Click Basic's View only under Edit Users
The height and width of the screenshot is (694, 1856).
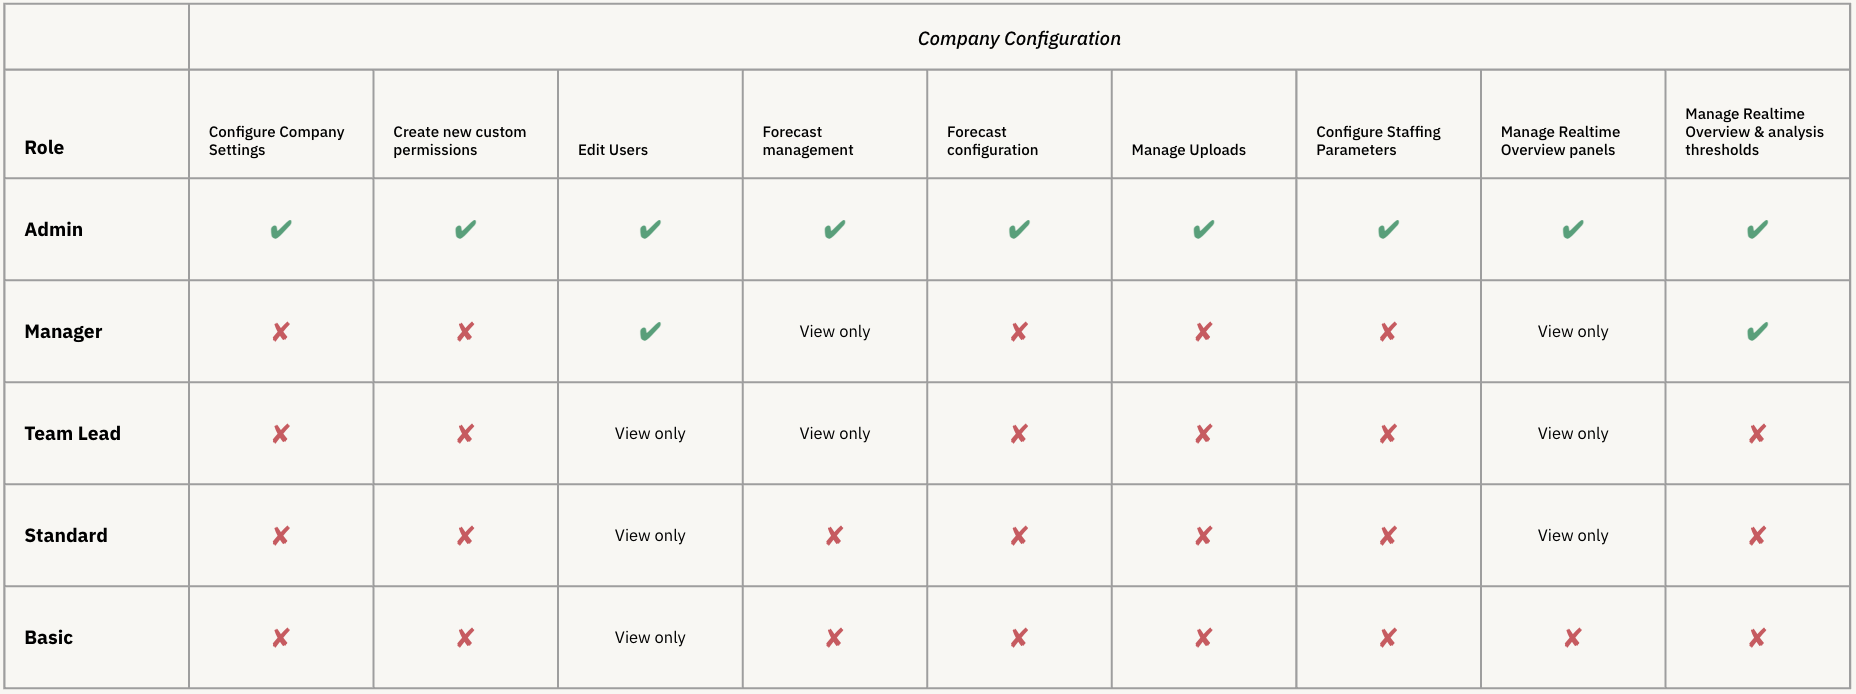pyautogui.click(x=650, y=638)
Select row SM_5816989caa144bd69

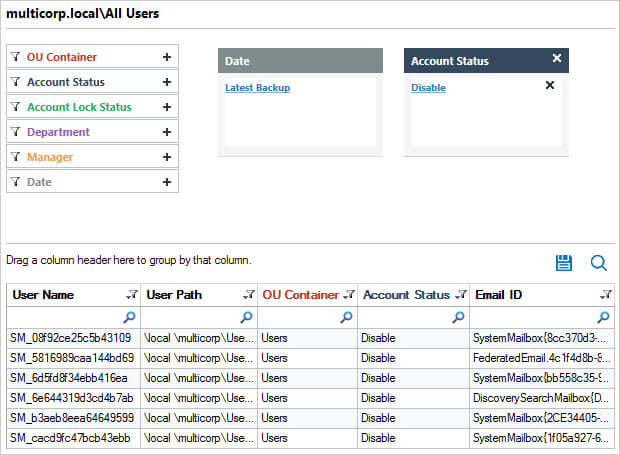pyautogui.click(x=71, y=357)
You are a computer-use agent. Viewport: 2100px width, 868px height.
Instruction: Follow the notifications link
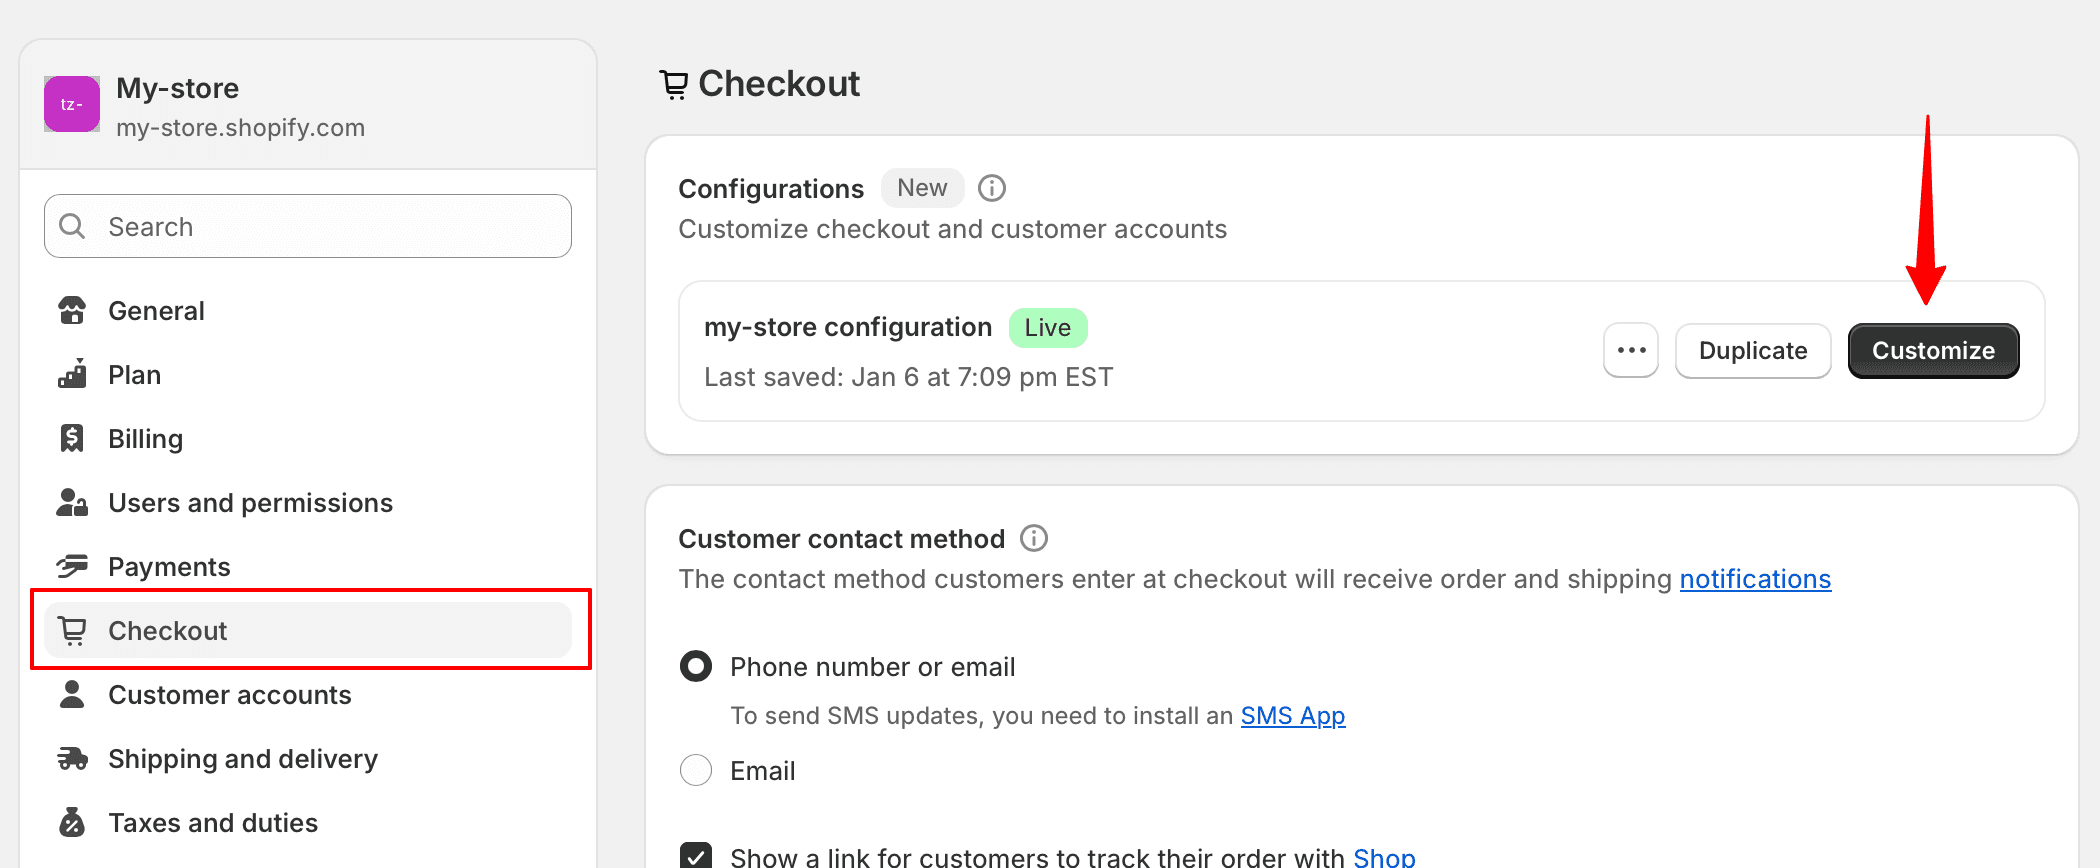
──────────
■ Problem description: In your copy, repeat the records above exactly and include no images.

■ Answer to this task:
Click Basic's View only under Edit Users
The height and width of the screenshot is (694, 1856).
pyautogui.click(x=650, y=638)
Select row SM_5816989caa144bd69

pyautogui.click(x=71, y=357)
You are a computer-use agent. Viewport: 2100px width, 868px height.
Instruction: Follow the notifications link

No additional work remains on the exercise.